== Information shown ==
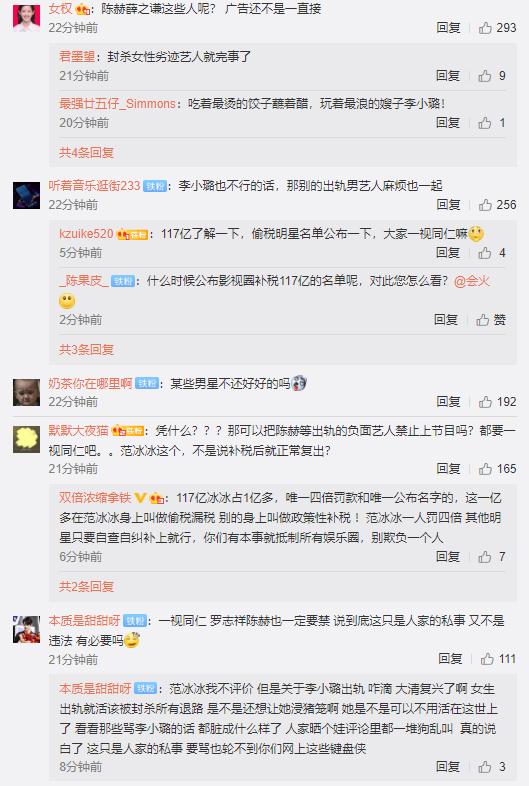Open kzuike520's username link
The height and width of the screenshot is (786, 529).
tap(86, 234)
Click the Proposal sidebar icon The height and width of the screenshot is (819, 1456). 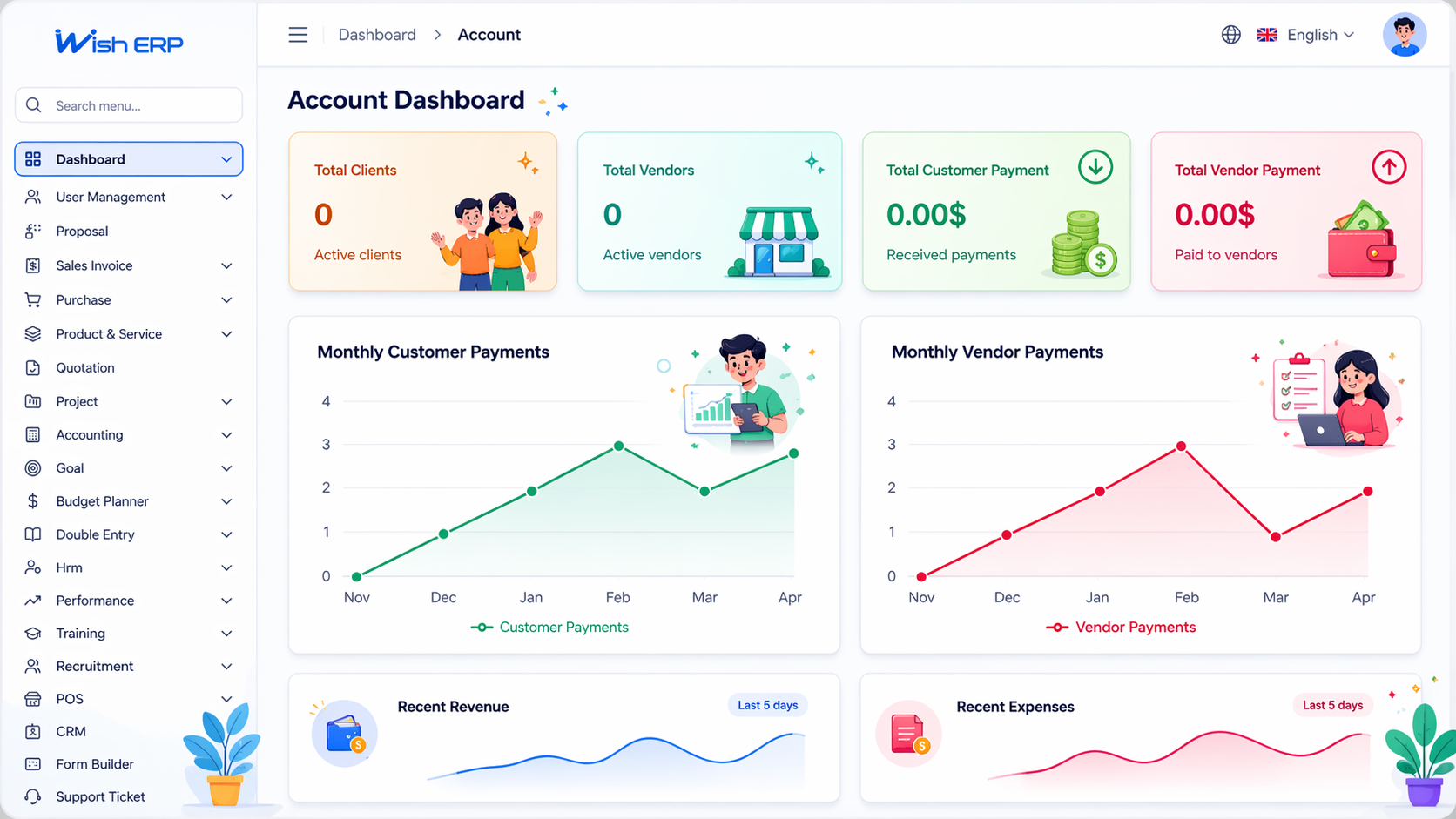(x=33, y=232)
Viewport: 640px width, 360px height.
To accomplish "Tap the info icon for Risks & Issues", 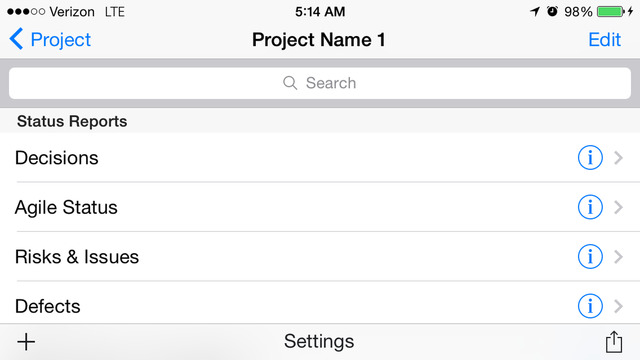I will click(x=590, y=256).
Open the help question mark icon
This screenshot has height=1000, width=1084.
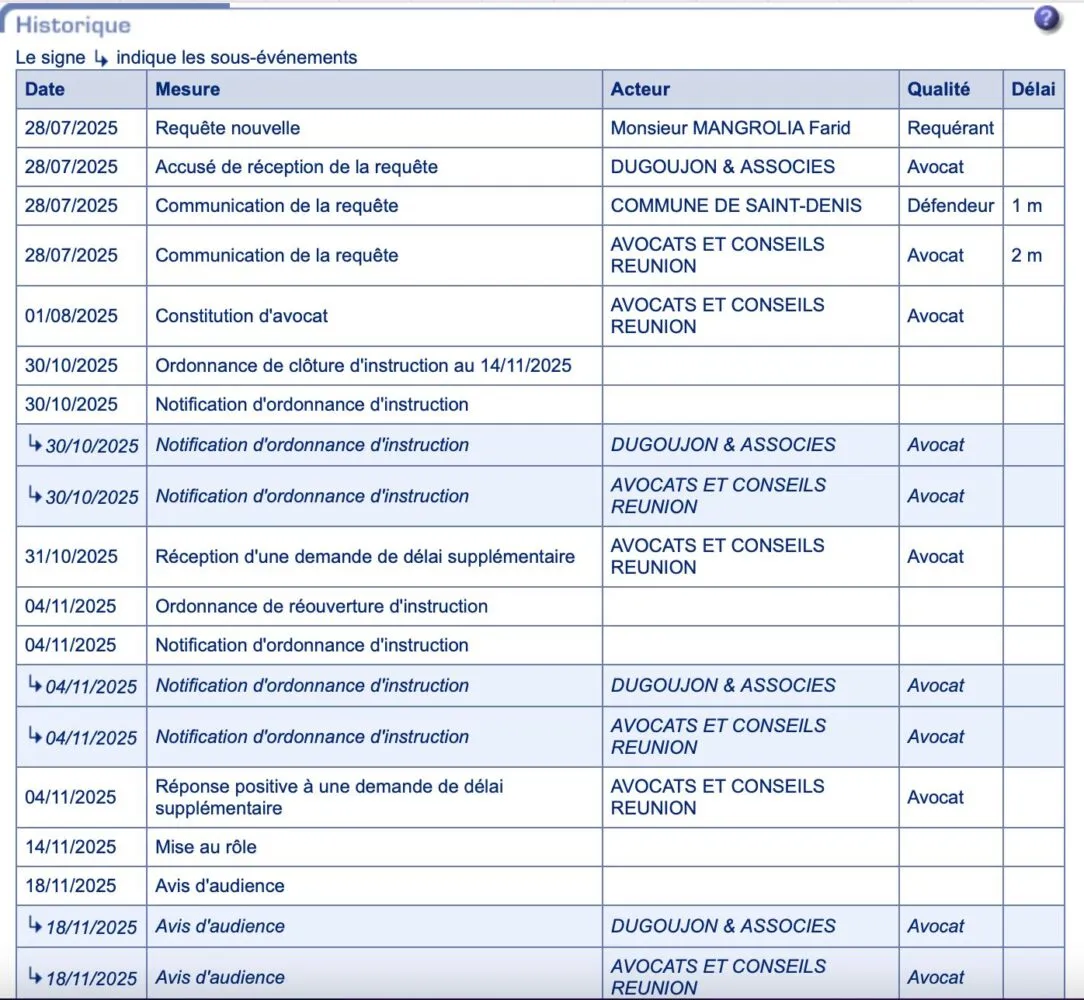tap(1047, 19)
===
» **Request**:
Starting at the line that contains "Open the help question mark icon" and ending at the last line of the records, write those lines out again, requests included, scaling each coordinate in the answers by 1.1 and rounding to whole numbers with halves rounded up. Leave the pictures out of your answer.

» **Solution to the problem**:
Open the help question mark icon
This screenshot has height=1000, width=1084.
tap(1152, 21)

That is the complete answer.